Project: Practical training

Job title: Trainee

Organization: Centro de Enseñanza, Investigación y Extensión en Ganadería Tropical (CEIEGT), Universidad Nacional Autónoma de México

Location: Tlapacoyan, Veracruz, Mexico

Skills: Practical training

Thematic areas: Animal health, animal production, extension, research

Brief description of traineeship:

  • I worked at CEIEGT for a period of seven months. The first two months I participated in an intensive Spanish language course 
  • Working on the three different ranches where I  learned the basic skills of fish (Tilapia) production, tropical sheep production and milk and meat production. 
  • The remaining four months were spend on “La Soledad“, a ranch of 114 hectares with 275 Zebu-cattle.
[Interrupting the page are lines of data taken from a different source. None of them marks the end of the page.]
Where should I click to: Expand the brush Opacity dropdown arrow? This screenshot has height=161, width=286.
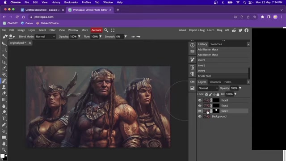coord(79,37)
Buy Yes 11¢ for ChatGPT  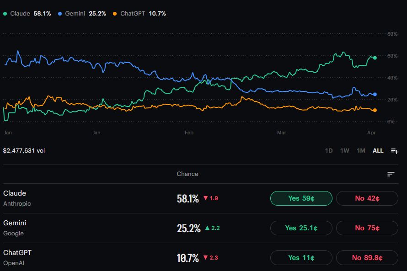coord(301,258)
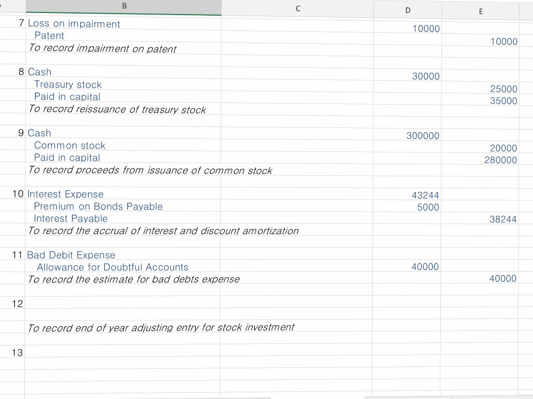533x399 pixels.
Task: Select the Treasury stock cell
Action: coord(68,84)
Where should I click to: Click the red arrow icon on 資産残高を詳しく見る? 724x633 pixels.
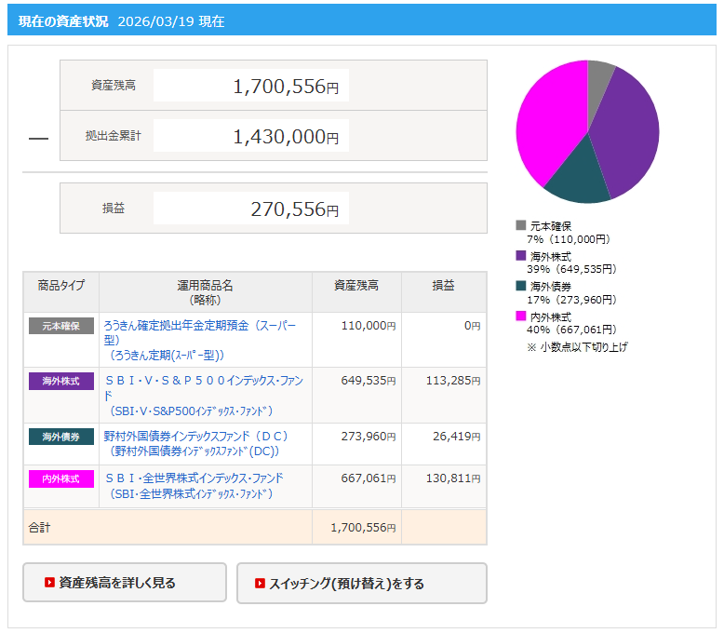coord(49,583)
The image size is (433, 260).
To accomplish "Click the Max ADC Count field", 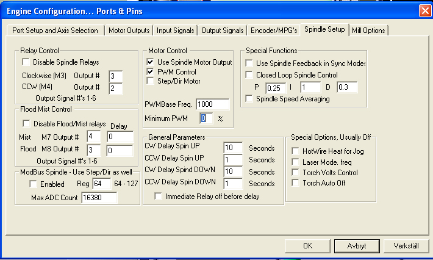I will click(x=98, y=198).
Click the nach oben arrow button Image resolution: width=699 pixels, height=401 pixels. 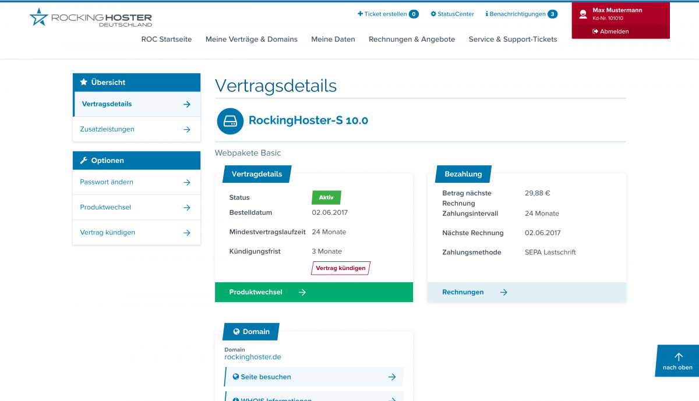tap(677, 361)
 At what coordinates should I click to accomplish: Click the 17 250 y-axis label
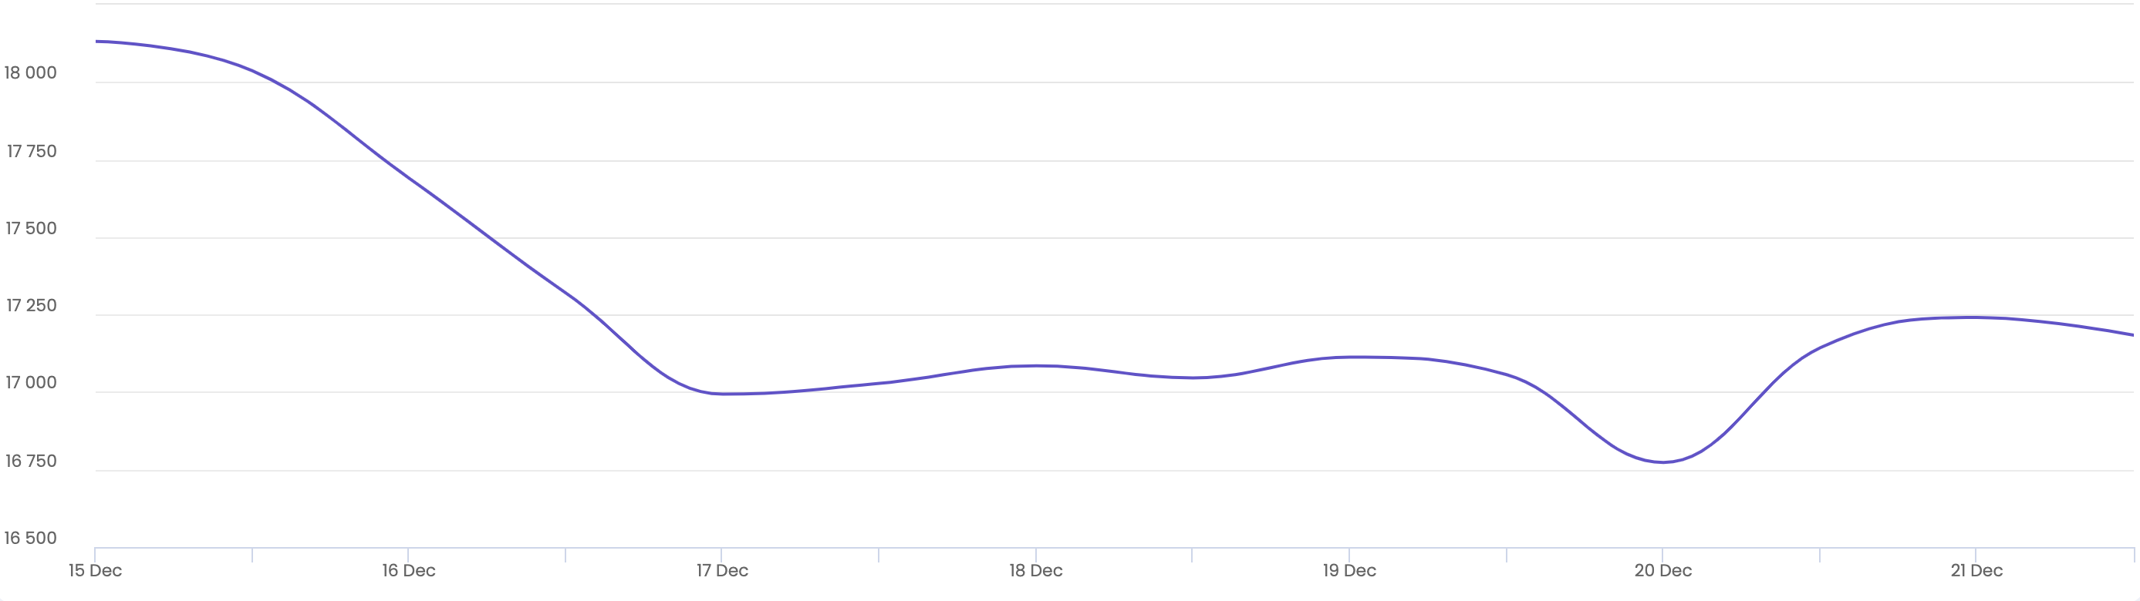(x=32, y=305)
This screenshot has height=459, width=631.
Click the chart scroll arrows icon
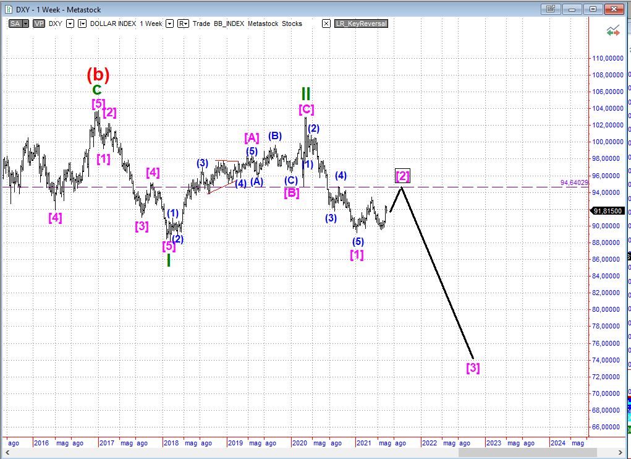point(613,30)
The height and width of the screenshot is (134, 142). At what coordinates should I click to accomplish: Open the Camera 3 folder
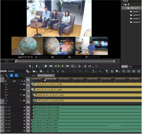pos(135,18)
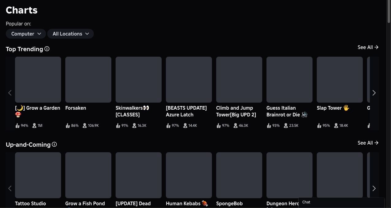Open the Climb and Jump Tower title

coord(236,111)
Here I conducted pasture research (dry-matter content, yield, etc.) and I participated in  activities such as: periodical de-worming; dipping; pregnancy diagnosis by rectal palpating; injecting, taking blood samples; heat detection during breeding season; fencing; rounding up cattle on horseback; taking faeces samples; tick spraying; testing cattle on Brucellosis and Tuberculosis and examine blood samples with a microscope on Babesiosis and Anaplasmosis. 
  • Giving practical training on pasture sampling to groups of mexican veterinary and agricultural students. 
  • Giving English language lessons to Mexican students during my stay at CEIEGT and I participated in several workshops and seminars.